Crushing lapis lazuli to create a celestial blue pigment, 20 pairs of students and scholars began to work together to paint an intricate letter “H” on parchment during a workshop at the Penn Libraries, tracing the steps that would have been used centuries ago in the creation of illuminated manuscripts. 

The workshop was designed to give undergraduate and graduate students in the School of Arts and Sciences a chance to collaborate with visiting specialists for the 11th annual Lawrence J. Schoenberg Symposium on Manuscript Studies in the Digital Age, held at the Kislak Center for Special Collections, Rare Books and Manuscripts

closeup of student with paint brush painting red paint on small image on paper at a table
Alison Yarto, an undergraduate student pursing majors in art history and political science, concentrates on painting her letter.

At a table at the front of the room in the center of the sixth floor of the Van Pelt-Dietrich Library Center were Juliette Bellacosa, a first year doctoral candidate in Italian studies at Penn, paired with Paola Ricciardi, a research scientist from the Fitzwilliam Museum at the University of Cambridge in the United Kingdom. Taking turns, they meticulously filled in the pattern traced on the parchment, with the lapis blue and a cochineal red that is made from crushed red bugs. A second project was painting an angel on a wooden board to illustrate the differences in techniques.

“I have a whole new appreciation for the time that goes into them now that I have actually experienced a little snippet of it myself,” says Bellacosa, who specializes in the Renaissance and Baroque periods. “This sheds a new light on the various hands that were involved in creating something as complex as an illuminated manuscript.” 

many people sitting at tables looking up a screen to see demonstration of working with materials to make illuminated letters
Rosemary Buczek, an artist from The Gilded Quill Studio in Doylestown, Pa., led the workshop, conducting a live demonstration projected on a large screen. 

Leading them through the three-hour workshop in November was Rosemary Buczek, an artist from The Gilded Quill Studio in Doylestown, Pa., and an expert in calligraphy. The room was filled with more than a dozen tables, set up with the colorful materials. “Painting with your pigment is very different than painting with paint from a tube,” Buczek told the group. “Do not get discouraged.” 

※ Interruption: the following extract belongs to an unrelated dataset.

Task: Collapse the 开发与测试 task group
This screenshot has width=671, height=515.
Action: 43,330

Ricciardi and Bellacosa agreed their favorite part of the afternoon was working with gold leaf, pressing the thin shiny layer on the parchment, rubbing it, and then pulling off the backing paper. “With one brush it all came together afterward,” Bellacosa says. “It was really beautiful to see. It had a very magnificent quality to it.” 

man leaning over table where two seated women are working with art tools on paper
Nicholas Herman, curator of manuscripts at the Schoenberg Institute, checks in on the gold gilding by Sonja Drimmer (seated, left), medieval art history faculty at University of Massachusetts-Amherst and Judith Weston (right), a Penn graduate student in comparative literature and theory. 

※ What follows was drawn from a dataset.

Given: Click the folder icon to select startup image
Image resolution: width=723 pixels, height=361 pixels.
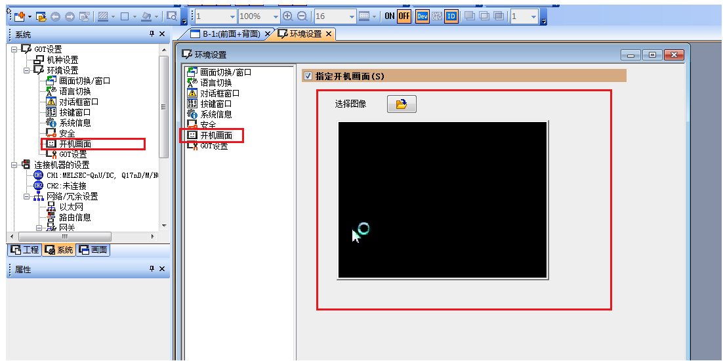Looking at the screenshot, I should click(x=402, y=104).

Nicholas Herman, the curator of manuscripts at the Schoenberg Institute for Manuscript Studies, organized the workshop to give Penn students, staff, and faculty a chance to work directly with the scholars who came to present their research at the conference. The visitors came from near and far, including from the University of Geneva, the University of Massachusetts, The British Museum in London, and The J. Paul Getty Museum in Los Angeles, as well as The Morgan Library & Museum in New York, The Walters Art Gallery in Baltimore, and, closer to home, Rutgers University and Bryn Mawr College. 

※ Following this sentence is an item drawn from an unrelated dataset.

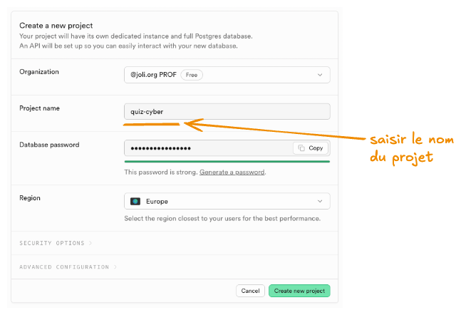
Task: Open the Region dropdown showing Europe
Action: [227, 202]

“The goal wasn’t the finished product; it was the experience,” says Herman. “It brought people together.”

onlookers watch student working with blue ink and tools on a table
The illuminated manuscript workshop started with students making their own pigments from lapis lazuli. 

The graduate students invited to the workshop were from a seminar Herman taught this semester on manuscript illumination in the Renaissance with David Young Kim, an assistant professor of art history. Also invited were undergraduate students from a class on medieval manuscripts in the 21st century, taught by Will Noel, the director of the Kislak Center and the Schoenberg Institute, and Dot Porter, the Institute’s curator of digital research services. 

two women sitting at a table working with materials to make illuminated manuscript letters
Mary Tasillo (left), Common Press Studio Manager, works with and Allison Coppola, a Penn graduate student pursuing her master's in liberal arts. 

“We’ve been talking about how digitization works, so we thought it was important for the students to understand how the books themselves were made,” Porter says. 

Senior Adelaide Gorelick, from Charlotte, N.C., is an English major with a concentration in literature of the medieval and Renaissance periods. “It gives me an appreciation for what they do,” she says. “It’s really special we get to participate in this.” 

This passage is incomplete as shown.